══ Article

# [Video] Easy F2L Cases



## tpt8899 (Aug 4, 2014)

Hey guys, Here are a few easy F2L cases that I think all CFOP users should be at least aware of - even intuitive F2L users (like myself).

[youtubehd]E8TkTF1CzVg[/youtubehd]

Also, tell me what you guys think of it!


----------



## TDM (Aug 4, 2014)

First case: I prefer (U R U' R')3, or even better (for me, at least) [U2] R2 U2 R2 U' R2 U' R2.


----------



## tpt8899 (Aug 4, 2014)

Oh yea that is right. I like (R U R' U') better because the pair is supposed to be inserted a slot to the left, you can skip the last U' in the algorithm. I really like the [U2] R2 U2 R2 U' R2 U' R2 Alg though. Time to update the description of the video... lol


----------



## goodatthis (Aug 5, 2014)

TDM said:


> First case: I prefer (U R U' R')3, or even better (for me, at least) [U2] R2 U2 R2 U' R2 U' R2.



Yes, sexy inverse is much better, I can get 18ish TPS on that and 14ish on sexy x6


----------



## TDM (Aug 5, 2014)

════

> [What this exercise asks]
1. Among the entries, write out the lines starting with the line that contains "Where should I" and going on through the line that contains "Click the Speed", including both of those lines.
2. Continue the forum thread about easy F2L cases from the point where it stops.
The forum thread and the entries that follow have no connection to each other.

══ Provided records

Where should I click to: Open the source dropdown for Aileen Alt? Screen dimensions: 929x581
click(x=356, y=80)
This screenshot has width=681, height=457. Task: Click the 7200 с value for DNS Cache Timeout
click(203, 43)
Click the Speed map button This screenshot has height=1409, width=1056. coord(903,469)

════
══ Provided records

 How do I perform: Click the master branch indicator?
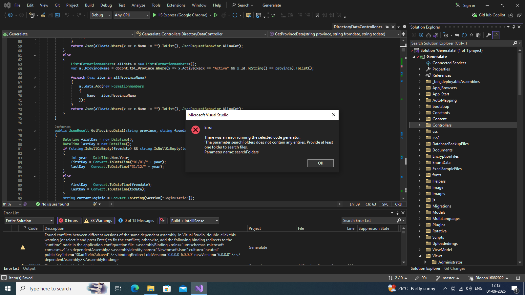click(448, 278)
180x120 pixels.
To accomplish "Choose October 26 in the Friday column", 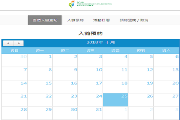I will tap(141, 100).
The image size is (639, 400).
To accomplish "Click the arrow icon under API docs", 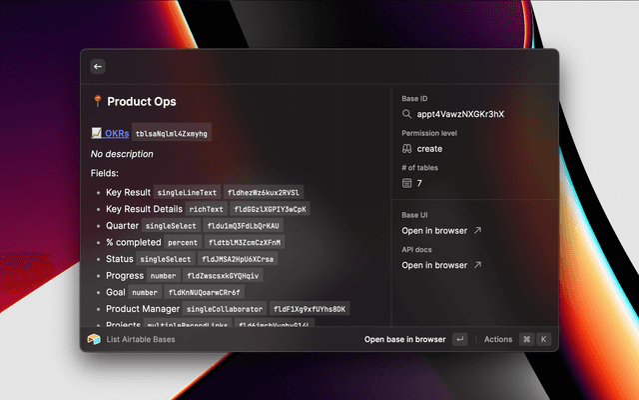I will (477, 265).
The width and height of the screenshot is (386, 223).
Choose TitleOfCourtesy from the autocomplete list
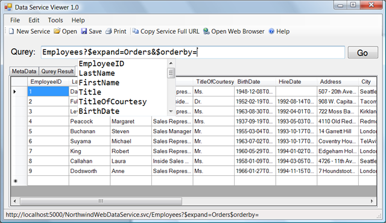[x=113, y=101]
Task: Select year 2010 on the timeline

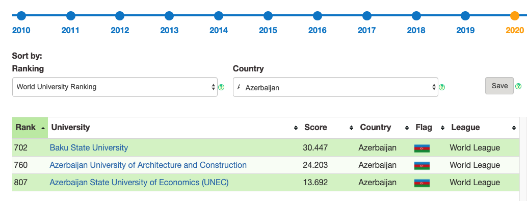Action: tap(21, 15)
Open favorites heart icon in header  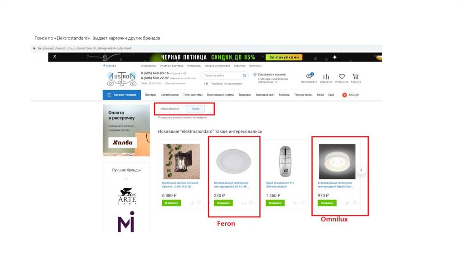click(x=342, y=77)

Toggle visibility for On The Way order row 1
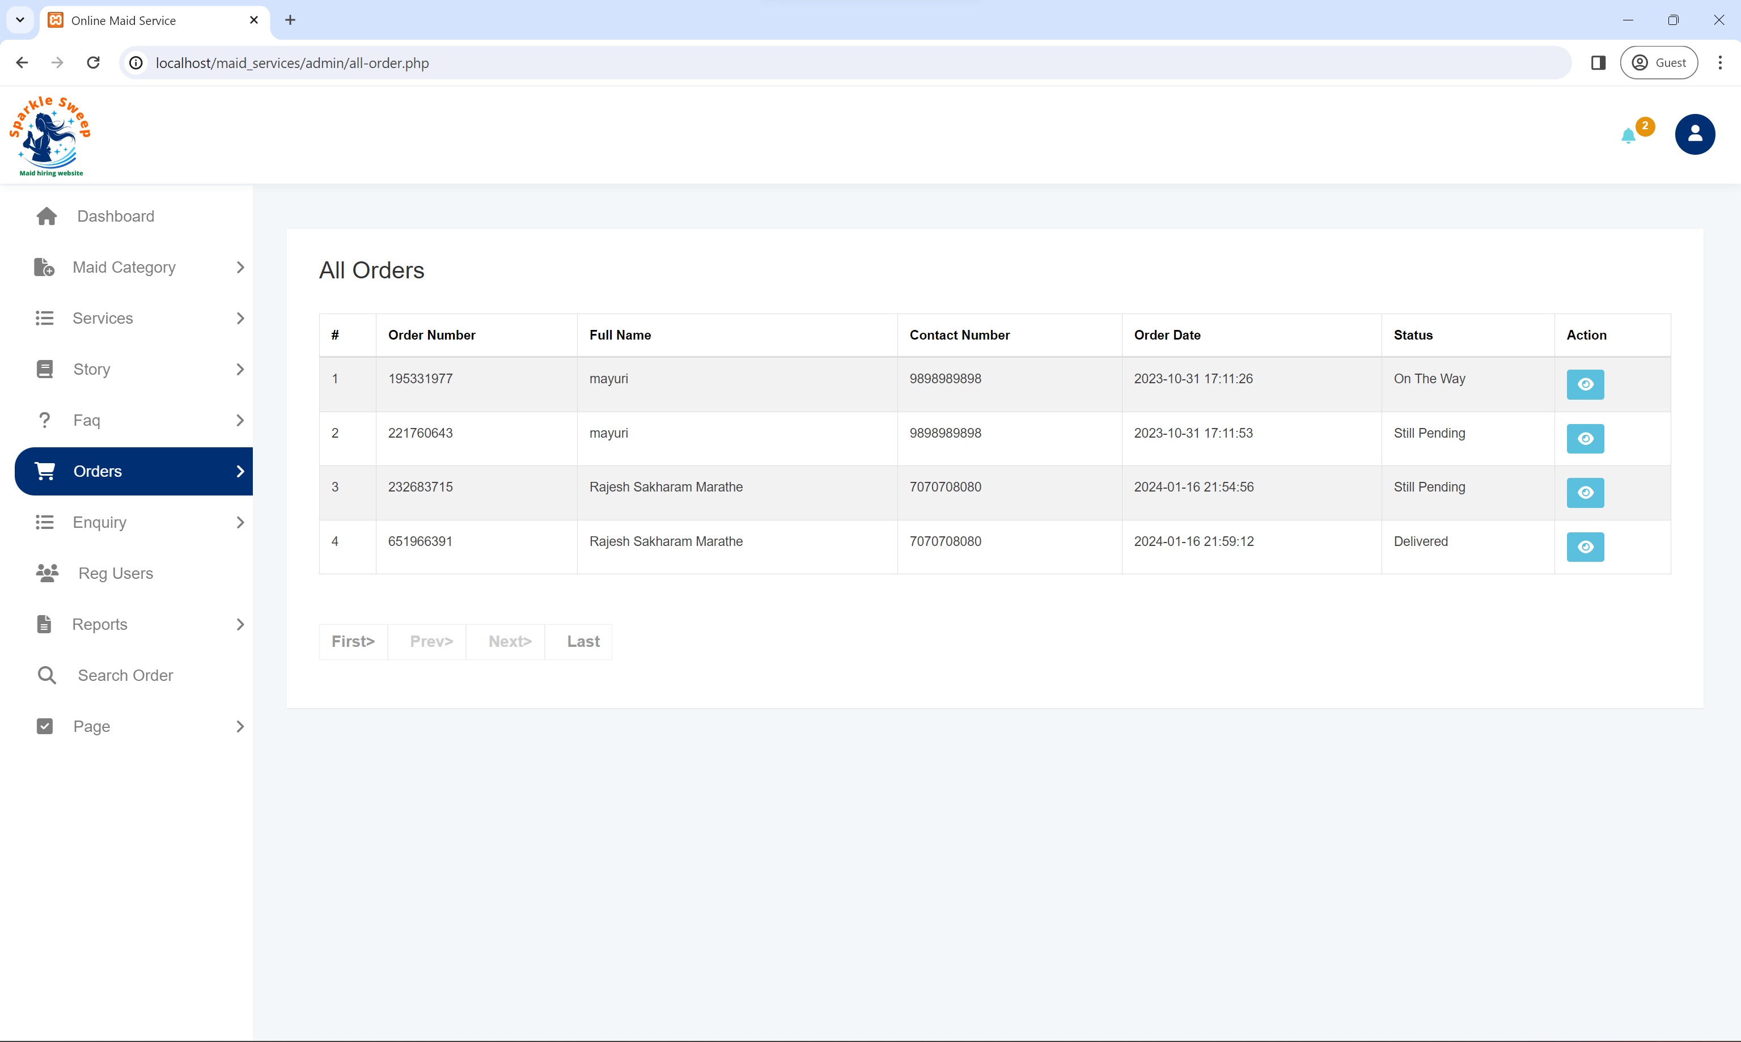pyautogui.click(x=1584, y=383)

════
══ Provided records

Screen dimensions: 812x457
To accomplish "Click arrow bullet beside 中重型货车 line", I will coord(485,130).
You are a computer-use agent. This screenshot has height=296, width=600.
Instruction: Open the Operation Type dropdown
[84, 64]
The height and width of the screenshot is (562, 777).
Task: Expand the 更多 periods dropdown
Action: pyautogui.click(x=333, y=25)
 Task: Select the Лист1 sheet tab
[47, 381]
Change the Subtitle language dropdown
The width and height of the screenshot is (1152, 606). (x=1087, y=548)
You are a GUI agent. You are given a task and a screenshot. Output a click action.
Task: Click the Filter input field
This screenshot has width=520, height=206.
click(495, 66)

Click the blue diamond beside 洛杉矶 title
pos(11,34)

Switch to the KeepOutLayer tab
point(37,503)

════

> [Answers]
1.
Where should I click to: Open the source dropdown for Aileen Alt? Screen dimensions: 929x581
click(x=356, y=80)
This screenshot has width=681, height=457. Task: Click the 7200 с value for DNS Cache Timeout
click(203, 43)
Click the Speed map button This screenshot has height=1409, width=1056. coord(903,469)

2.
goodatthis said:


> Yes, sexy inverse is much better, I can get 18ish TPS on that and 14ish on sexy x6


And you can change how you insert it if it's the last slot to influence LL, something else I forgot to mention.


----------



## guysensei1 (Aug 5, 2014)

TDM said:


> And you can change how you insert it if it's the last slot to influence LL, something else I forgot to mention.



Inverse sexy can be sledgehammered or VHLS or WVed, but not regular sexy.


----------



## tpt8899 (Aug 5, 2014)

That is true. Never thought of that.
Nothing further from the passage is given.